UK pharma opposes off-label rule change
pharmafile | June 6, 2011 | News story | Sales and Marketing | off label
Prescribing a drug off-label when a licenced alternative exists increases patient safety risks and threatens the development of new medicines, according to the ABPI.
This was the message contained in the UK industry body’s response to the General Medical Council’s consultation on off-label drug use, an issue which has generated considerable controversy in recent months.
The GMC review has been prompted by a number of high profile cases, which have brought the medical profession into conflict with pharma over off-label prescribing.
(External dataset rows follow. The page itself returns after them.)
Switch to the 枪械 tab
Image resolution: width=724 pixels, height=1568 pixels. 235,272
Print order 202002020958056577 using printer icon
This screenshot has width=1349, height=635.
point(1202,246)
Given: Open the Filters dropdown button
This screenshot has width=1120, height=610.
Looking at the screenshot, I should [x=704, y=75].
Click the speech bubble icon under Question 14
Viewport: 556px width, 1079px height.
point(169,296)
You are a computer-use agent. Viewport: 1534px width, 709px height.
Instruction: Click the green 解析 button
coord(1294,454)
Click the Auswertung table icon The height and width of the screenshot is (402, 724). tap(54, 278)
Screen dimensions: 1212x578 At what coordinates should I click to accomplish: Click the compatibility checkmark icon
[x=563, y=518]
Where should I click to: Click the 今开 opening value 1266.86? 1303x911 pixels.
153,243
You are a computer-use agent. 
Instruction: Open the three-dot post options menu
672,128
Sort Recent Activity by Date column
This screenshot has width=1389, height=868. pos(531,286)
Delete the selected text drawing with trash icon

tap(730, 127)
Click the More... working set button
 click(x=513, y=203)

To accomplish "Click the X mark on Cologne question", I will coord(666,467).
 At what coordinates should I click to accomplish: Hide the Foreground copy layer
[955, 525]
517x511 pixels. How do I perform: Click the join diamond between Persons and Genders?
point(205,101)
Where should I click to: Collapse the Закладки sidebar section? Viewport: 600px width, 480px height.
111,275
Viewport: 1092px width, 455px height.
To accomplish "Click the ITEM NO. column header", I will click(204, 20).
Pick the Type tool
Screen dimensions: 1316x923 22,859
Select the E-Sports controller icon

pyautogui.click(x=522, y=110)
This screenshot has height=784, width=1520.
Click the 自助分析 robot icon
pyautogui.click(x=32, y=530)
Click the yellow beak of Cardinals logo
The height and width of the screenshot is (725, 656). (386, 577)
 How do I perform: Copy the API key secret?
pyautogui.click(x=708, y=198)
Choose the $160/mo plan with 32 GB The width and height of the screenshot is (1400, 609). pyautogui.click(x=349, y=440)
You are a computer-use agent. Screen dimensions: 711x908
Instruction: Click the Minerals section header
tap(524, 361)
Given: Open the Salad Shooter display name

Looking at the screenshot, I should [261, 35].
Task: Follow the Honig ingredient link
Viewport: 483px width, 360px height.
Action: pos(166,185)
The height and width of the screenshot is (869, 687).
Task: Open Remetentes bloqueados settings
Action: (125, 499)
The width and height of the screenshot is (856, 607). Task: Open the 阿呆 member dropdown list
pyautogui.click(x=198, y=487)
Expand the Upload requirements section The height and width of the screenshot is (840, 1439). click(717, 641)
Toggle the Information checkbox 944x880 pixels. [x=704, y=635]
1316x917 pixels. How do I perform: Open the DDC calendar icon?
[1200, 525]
A high profile example involves Roche’s Avastin (bevacizumab) being used off-label by ophthalmologists for the eye disease wet AMD, instead of Novartis’ Lucentis (ranibizumab). The drugs are chemically similar, but off-label use of Avastin is much cheaper than Lucentis.
In another case Pharmafocus understands that US pharma company BioMarin threatened to sue UK doctors who prescribed an older, chemically similar – though unlicensed – form of Firdapse, its orphan drug for Lambert Eaton Myasthenic Syndrome (LEMS).
BioMarin deny the acqusation and said it “believes in working with doctors to ensure that patients with rare diseases such as LEMS are treated in the most appropriate and effective way to improve their symptoms”.
The GMC is proposing to allow doctors to prescribe drugs off-label when there is a licensed alternative, as this “does not interfere with their [doctors’] ethical considerations”.
The doctors’ regulator is aiming to make specific changes to its ethical guidelines in an effort to make off-label use clearer for doctors.
But the ABPI said that even if doctors believe it is the right thing to do, off-label prescribing will still put patients at risk, because of a lack of safety data for non-approved uses for drugs.
It said patients should also have a right to know they are being prescribed an off-label drug, contradicting the GMC. The ABPI said allowing this would not be “aligned with the GMC’s wider ethical guidance”.
The pharma industry body also believes that encouraging such a practice will hinder the development of new drugs, and will prove a disincentive for companies to submit new medicines.
Speaking to Pharmafocus the ABPI’s outgoing Director General Richard Barker said he didn’t believe the practice was right for patients.
“We think it is completely wrong to change the prescription from one kind of drug to another in order to simply save money if that puts the patient at risk or offers them less good care,” he said.
“Of course doctors should manage resources well, but I don’t think the patient wants to go into his office and think that this doctor is being driven by saving money when prescribing.
“To switch to a drug that is not even licenced for an indication is definitely a step too far,” he concluded.